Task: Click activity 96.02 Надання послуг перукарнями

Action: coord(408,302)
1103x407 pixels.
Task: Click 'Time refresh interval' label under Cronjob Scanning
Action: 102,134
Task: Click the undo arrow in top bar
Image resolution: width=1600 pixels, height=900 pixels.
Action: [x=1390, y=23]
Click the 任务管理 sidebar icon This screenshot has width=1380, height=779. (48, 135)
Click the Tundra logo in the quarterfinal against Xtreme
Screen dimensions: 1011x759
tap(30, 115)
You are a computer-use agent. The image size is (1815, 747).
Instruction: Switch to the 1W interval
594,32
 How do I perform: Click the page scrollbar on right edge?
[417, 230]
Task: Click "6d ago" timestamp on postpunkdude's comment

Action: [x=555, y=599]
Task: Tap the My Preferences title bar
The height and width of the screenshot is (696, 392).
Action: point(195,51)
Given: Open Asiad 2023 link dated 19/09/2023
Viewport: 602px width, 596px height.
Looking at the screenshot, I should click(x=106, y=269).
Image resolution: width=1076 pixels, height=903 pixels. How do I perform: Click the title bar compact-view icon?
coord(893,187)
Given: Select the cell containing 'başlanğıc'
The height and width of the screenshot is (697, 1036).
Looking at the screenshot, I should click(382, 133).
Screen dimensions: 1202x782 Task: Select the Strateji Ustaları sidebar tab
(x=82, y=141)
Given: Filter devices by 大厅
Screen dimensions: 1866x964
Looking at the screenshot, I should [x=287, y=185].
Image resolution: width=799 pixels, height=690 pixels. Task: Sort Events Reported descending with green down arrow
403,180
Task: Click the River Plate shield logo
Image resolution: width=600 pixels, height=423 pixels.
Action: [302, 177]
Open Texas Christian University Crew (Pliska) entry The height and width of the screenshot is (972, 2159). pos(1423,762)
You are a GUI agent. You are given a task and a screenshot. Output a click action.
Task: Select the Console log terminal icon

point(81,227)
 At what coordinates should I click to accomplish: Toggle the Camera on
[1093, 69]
######
● **Exercise prompt**
Repeat the records exactly, leaving out none of them.

● **Exercise response**
Task: Click activity 96.02 Надання послуг перукарнями

Action: coord(408,302)
1103x407 pixels.
Task: Click 'Time refresh interval' label under Cronjob Scanning
Action: 102,134
Task: Click the undo arrow in top bar
Image resolution: width=1600 pixels, height=900 pixels.
Action: [x=1390, y=23]
Click the 任务管理 sidebar icon This screenshot has width=1380, height=779. (48, 135)
Click the Tundra logo in the quarterfinal against Xtreme
Screen dimensions: 1011x759
tap(30, 115)
You are a computer-use agent. The image size is (1815, 747).
Instruction: Switch to the 1W interval
594,32
 How do I perform: Click the page scrollbar on right edge?
[417, 230]
Task: Click "6d ago" timestamp on postpunkdude's comment

Action: [x=555, y=599]
Task: Tap the My Preferences title bar
The height and width of the screenshot is (696, 392).
Action: point(195,51)
Given: Open Asiad 2023 link dated 19/09/2023
Viewport: 602px width, 596px height.
Looking at the screenshot, I should click(x=106, y=269).
Image resolution: width=1076 pixels, height=903 pixels. How do I perform: Click the title bar compact-view icon?
coord(893,187)
Given: Select the cell containing 'başlanğıc'
The height and width of the screenshot is (697, 1036).
Looking at the screenshot, I should click(382, 133).
Screen dimensions: 1202x782 Task: Select the Strateji Ustaları sidebar tab
(x=82, y=141)
Given: Filter devices by 大厅
Screen dimensions: 1866x964
Looking at the screenshot, I should [x=287, y=185].
Image resolution: width=799 pixels, height=690 pixels. Task: Sort Events Reported descending with green down arrow
403,180
Task: Click the River Plate shield logo
Image resolution: width=600 pixels, height=423 pixels.
Action: [302, 177]
Open Texas Christian University Crew (Pliska) entry The height and width of the screenshot is (972, 2159). pos(1423,762)
You are a GUI agent. You are given a task and a screenshot. Output a click action.
Task: Select the Console log terminal icon

point(81,227)
 At what coordinates should I click to accomplish: Toggle the Camera on
[1093, 69]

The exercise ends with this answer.